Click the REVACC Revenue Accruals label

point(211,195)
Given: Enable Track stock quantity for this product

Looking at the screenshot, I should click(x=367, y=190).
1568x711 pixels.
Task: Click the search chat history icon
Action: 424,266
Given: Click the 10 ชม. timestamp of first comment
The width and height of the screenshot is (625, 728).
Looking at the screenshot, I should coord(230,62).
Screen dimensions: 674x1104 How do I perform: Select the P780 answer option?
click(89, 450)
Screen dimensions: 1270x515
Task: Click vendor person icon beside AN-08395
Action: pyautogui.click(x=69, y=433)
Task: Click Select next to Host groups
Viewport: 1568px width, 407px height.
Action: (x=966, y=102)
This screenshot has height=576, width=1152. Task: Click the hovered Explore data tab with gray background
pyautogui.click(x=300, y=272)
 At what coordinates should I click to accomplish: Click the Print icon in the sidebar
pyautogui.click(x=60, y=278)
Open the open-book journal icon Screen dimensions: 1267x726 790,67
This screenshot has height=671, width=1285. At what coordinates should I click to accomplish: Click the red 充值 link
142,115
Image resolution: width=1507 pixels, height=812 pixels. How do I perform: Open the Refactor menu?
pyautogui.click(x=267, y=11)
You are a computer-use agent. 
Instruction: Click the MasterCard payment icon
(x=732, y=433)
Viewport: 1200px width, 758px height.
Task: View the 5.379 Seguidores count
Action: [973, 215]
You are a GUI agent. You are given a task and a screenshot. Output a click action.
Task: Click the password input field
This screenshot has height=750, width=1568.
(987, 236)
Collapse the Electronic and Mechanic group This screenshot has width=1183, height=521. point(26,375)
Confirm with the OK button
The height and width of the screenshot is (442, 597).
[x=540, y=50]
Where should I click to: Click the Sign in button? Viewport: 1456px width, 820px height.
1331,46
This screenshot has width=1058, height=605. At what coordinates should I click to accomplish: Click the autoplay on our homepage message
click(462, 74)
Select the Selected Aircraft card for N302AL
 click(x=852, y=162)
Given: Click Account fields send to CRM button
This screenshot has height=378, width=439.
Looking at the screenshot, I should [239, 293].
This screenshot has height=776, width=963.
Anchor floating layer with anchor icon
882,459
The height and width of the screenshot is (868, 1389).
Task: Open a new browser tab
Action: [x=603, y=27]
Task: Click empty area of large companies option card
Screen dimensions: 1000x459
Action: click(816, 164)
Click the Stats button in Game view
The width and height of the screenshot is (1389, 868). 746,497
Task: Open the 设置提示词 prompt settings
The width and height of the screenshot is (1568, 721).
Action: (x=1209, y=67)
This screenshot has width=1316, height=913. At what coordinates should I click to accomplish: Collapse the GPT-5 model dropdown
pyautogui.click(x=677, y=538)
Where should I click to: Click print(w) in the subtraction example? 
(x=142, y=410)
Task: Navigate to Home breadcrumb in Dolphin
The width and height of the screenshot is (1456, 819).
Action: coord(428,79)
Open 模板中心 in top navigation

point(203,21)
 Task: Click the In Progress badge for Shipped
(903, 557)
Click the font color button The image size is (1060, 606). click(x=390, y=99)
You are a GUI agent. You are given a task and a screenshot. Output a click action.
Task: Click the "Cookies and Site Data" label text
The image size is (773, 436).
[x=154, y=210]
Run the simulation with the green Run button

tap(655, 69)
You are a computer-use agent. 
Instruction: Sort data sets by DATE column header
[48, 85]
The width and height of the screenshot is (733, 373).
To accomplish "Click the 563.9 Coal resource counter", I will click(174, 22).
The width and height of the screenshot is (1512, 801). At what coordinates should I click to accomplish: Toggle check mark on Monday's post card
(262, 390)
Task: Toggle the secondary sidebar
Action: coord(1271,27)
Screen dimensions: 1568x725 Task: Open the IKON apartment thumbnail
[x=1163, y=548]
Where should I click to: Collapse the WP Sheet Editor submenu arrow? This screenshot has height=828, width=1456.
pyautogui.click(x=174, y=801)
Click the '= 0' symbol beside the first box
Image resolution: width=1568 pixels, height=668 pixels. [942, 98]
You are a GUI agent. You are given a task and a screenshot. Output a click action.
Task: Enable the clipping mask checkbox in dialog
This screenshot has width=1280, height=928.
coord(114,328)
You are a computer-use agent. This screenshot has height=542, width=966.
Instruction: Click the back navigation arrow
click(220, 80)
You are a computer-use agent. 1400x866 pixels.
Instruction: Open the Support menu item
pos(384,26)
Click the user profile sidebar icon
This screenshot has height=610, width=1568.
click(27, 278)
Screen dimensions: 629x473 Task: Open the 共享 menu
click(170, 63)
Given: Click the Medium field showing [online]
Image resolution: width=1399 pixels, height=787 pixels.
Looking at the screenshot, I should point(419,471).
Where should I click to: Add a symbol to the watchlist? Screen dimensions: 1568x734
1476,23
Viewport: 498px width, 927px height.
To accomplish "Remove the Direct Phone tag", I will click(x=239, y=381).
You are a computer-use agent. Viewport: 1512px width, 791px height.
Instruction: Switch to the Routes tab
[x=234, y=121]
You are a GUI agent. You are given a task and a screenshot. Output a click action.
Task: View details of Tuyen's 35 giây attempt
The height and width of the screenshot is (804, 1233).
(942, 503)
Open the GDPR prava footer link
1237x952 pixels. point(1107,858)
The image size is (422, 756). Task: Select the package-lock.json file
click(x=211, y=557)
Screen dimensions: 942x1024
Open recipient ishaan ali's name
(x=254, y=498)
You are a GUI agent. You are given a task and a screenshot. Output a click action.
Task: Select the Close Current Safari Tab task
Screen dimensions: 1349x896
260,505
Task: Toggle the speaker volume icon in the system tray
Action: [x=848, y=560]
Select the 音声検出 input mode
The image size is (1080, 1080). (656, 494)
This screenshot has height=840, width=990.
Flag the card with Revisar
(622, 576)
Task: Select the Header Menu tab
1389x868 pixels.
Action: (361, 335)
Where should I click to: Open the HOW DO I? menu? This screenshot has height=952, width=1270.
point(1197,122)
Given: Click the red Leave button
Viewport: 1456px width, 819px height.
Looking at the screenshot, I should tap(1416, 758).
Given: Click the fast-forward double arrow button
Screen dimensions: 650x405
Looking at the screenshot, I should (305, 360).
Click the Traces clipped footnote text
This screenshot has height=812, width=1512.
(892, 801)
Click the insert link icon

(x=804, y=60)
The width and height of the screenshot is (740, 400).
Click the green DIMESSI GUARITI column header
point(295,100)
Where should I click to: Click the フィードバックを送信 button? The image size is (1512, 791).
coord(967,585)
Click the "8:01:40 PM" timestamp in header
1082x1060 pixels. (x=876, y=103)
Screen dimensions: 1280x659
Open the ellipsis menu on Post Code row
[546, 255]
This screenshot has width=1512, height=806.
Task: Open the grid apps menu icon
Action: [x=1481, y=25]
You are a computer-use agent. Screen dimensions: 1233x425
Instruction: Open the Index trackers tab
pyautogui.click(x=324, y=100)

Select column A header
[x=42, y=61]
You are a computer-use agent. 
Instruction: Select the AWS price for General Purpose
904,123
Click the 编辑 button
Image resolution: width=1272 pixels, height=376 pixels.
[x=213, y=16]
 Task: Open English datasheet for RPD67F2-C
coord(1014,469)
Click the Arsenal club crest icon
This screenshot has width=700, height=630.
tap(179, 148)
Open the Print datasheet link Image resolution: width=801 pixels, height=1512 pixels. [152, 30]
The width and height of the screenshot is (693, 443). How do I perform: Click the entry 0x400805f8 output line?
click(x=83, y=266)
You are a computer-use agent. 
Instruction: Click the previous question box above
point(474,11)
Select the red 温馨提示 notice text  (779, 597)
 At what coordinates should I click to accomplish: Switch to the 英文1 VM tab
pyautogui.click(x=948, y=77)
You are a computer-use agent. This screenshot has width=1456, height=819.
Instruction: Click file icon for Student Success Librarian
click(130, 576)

What this task involves: Can you copy out the lines of the items above, unchanged, from the line with "Run the simulation with the green Run button" to the line with "Image resolution: width=1568", including both of those lines?

Output of the exercise:
Run the simulation with the green Run button

tap(655, 69)
You are a computer-use agent. 
Instruction: Sort data sets by DATE column header
[48, 85]
The width and height of the screenshot is (733, 373).
To accomplish "Click the 563.9 Coal resource counter", I will click(174, 22).
The width and height of the screenshot is (1512, 801). At what coordinates should I click to accomplish: Toggle check mark on Monday's post card
(262, 390)
Task: Toggle the secondary sidebar
Action: coord(1271,27)
Screen dimensions: 1568x725 Task: Open the IKON apartment thumbnail
[x=1163, y=548]
Where should I click to: Collapse the WP Sheet Editor submenu arrow? This screenshot has height=828, width=1456.
pyautogui.click(x=174, y=801)
Click the '= 0' symbol beside the first box
Image resolution: width=1568 pixels, height=668 pixels. [942, 98]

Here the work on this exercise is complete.